> [Fonte]:
O No Gods No Masters Fest surgiu efetivamente em 2016 mas, na verdade, ele é fruto do que vivemos com eventos que estivemos envolvidxs nos anos 2000 como o Dias de Criar, Carnaval Revolução e outros encontros libertários. Acreditamos que esses eventos, com múltiplas linguagens e que tem como proposta uma convivência coletiva é muito importante para construirmos uma comunidade mais forte e coesa, colocando todas as pessoas que estão participando do Fest como parte da construção dessa comunidade. São discussões importantíssimas, produções, bandas que se somam e formam um conteúdo muito inspirador para que possamos levar para nossas comunidades locais e nossa vida cotidiana. Essa vontade de continuar com esses eventos está dentro da gente a tanto tempo e estávamos sentindo falta dessa união de tantas produções incríveis juntas.
Este ano o Fest aconteceu no novo espaço da Semente Negra. Como está sendo o processo de construção desse espaço autônomo e quais as propostas e perspectivas para esse novo local de conspiração e prática libertária?

> [Material fornecido]:
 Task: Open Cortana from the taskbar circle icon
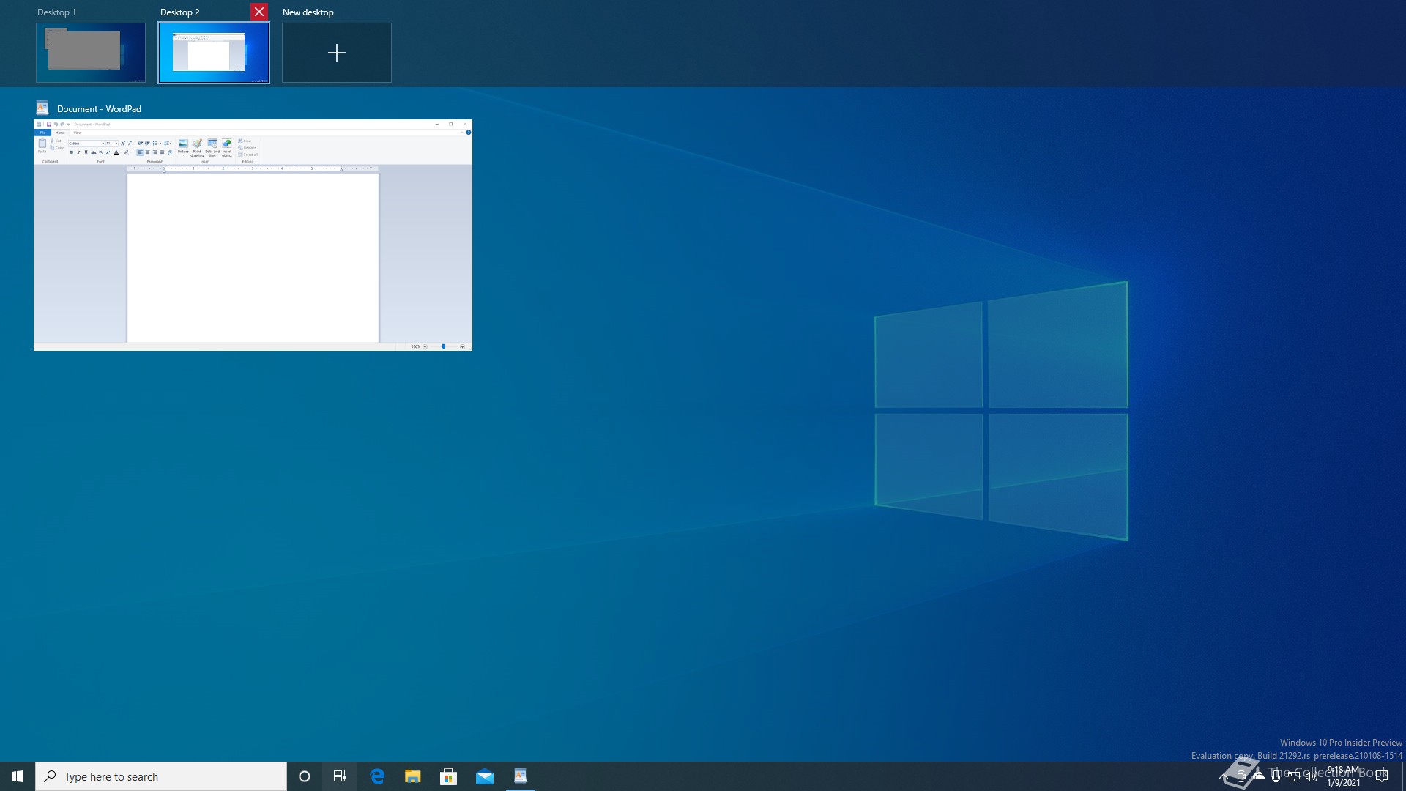coord(305,776)
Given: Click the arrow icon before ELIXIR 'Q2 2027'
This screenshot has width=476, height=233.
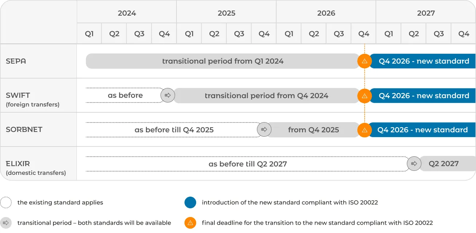Looking at the screenshot, I should [x=414, y=164].
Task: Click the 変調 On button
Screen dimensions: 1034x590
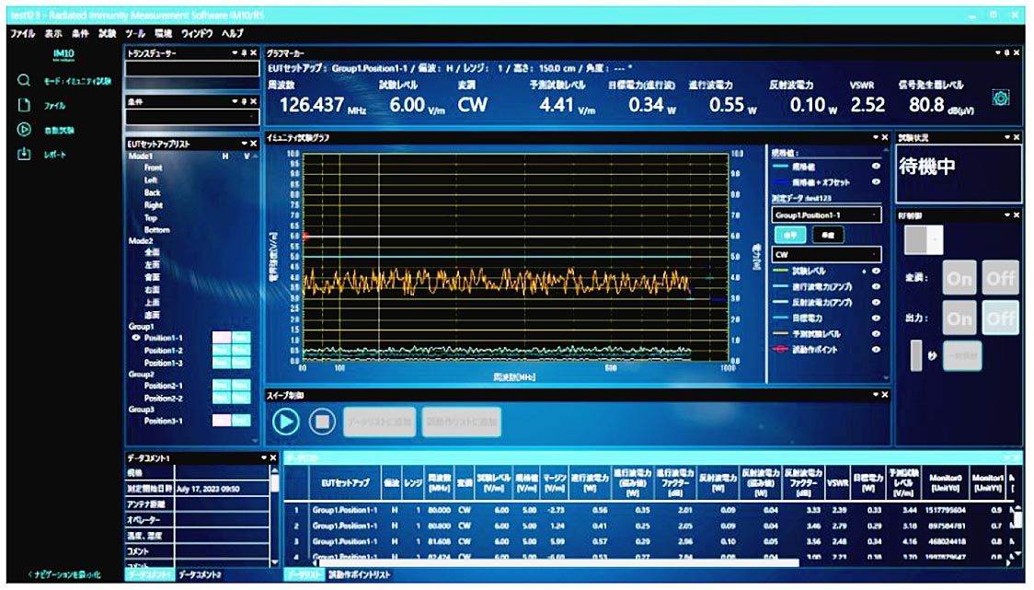Action: pyautogui.click(x=959, y=277)
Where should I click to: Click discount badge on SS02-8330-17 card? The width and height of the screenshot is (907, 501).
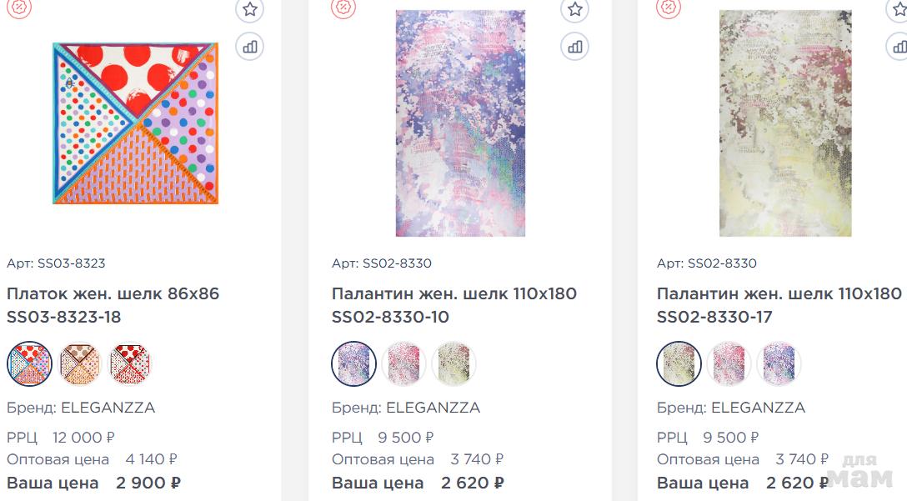click(x=669, y=7)
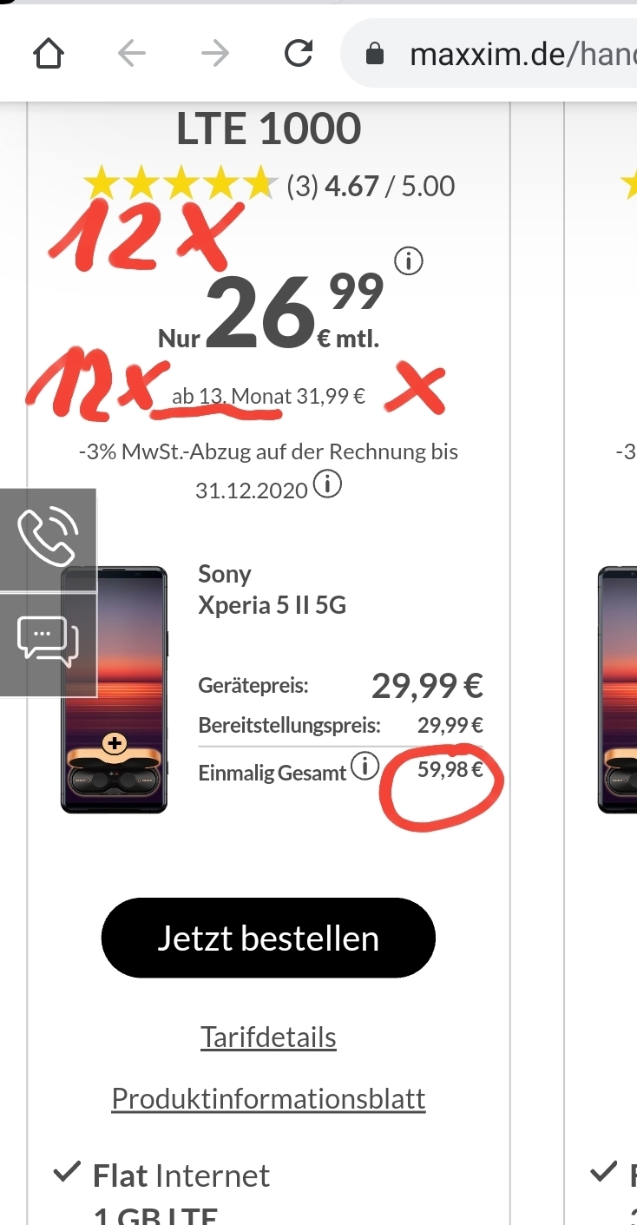Tap the padlock site security icon
The image size is (637, 1225).
pos(375,56)
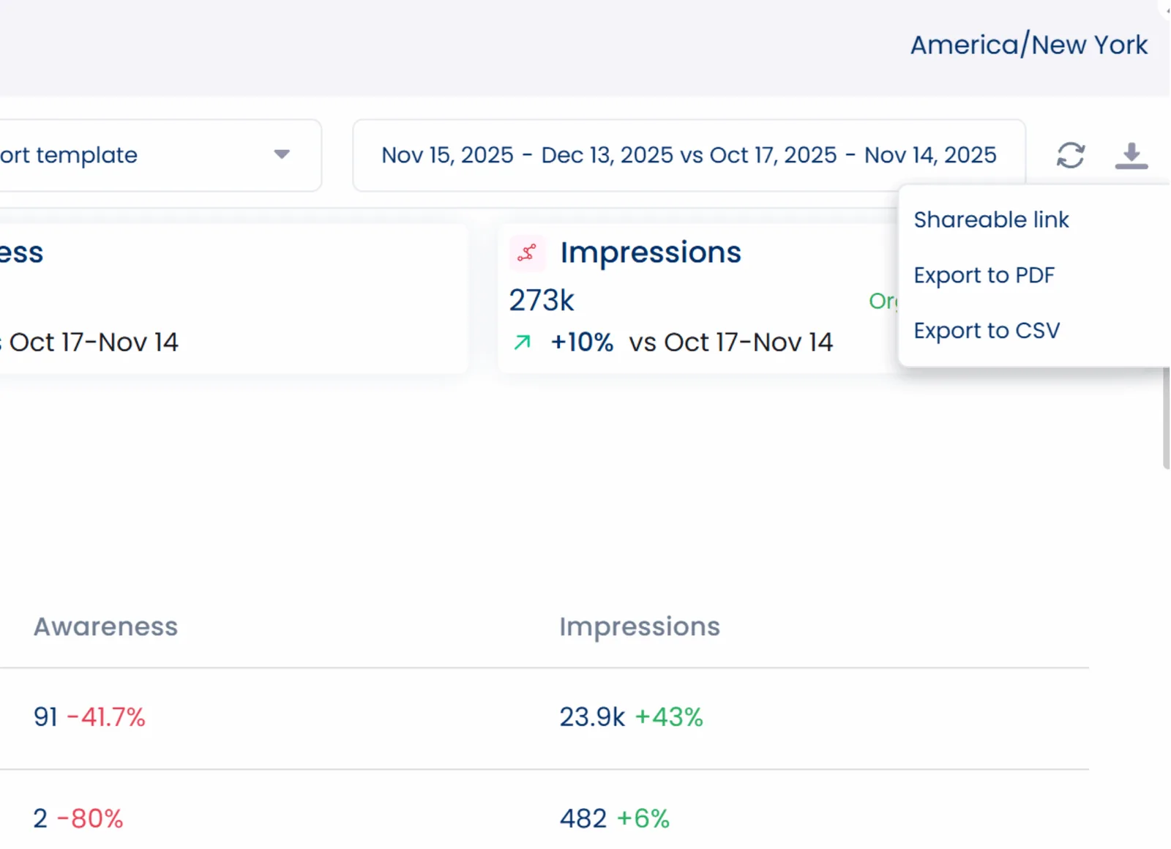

> [Lista de exercícios]:
1 – Por favor, reescreva o trecho do texto sobre o festival que vai de "O No Gods No" até "produções incríveis juntas.", trocando "Dias de Criar" por "Dias de Festa".
2 – Liste todos os nomes próprios de eventos e de espaços citados no texto sobre o festival.
3 – Segundo o texto sobre o festival, em que ano o No Gods No Masters Fest surgiu efetivamente?
Baseie-se somente no texto sobre o festival.

> [Soluções comentadas]:
1 –
O No Gods No Masters Fest surgiu efetivamente em 2016 mas, na verdade, ele é fruto do que vivemos com eventos que estivemos envolvidxs nos anos 2000 como o Dias de Festa, Carnaval Revolução e outros encontros libertários. Acreditamos que esses eventos, com múltiplas linguagens e que tem como proposta uma convivência coletiva é muito importante para construirmos uma comunidade mais forte e coesa, colocando todas as pessoas que estão participando do Fest como parte da construção dessa comunidade. São discussões importantíssimas, produções, bandas que se somam e formam um conteúdo muito inspirador para que possamos levar para nossas comunidades locais e nossa vida cotidiana. Essa vontade de continuar com esses eventos está dentro da gente a tanto tempo e estávamos sentindo falta dessa união de tantas produções incríveis juntas.

2 – No Gods No Masters Fest, Dias de Criar, Carnaval Revolução, Semente Negra

3 – Em 2016.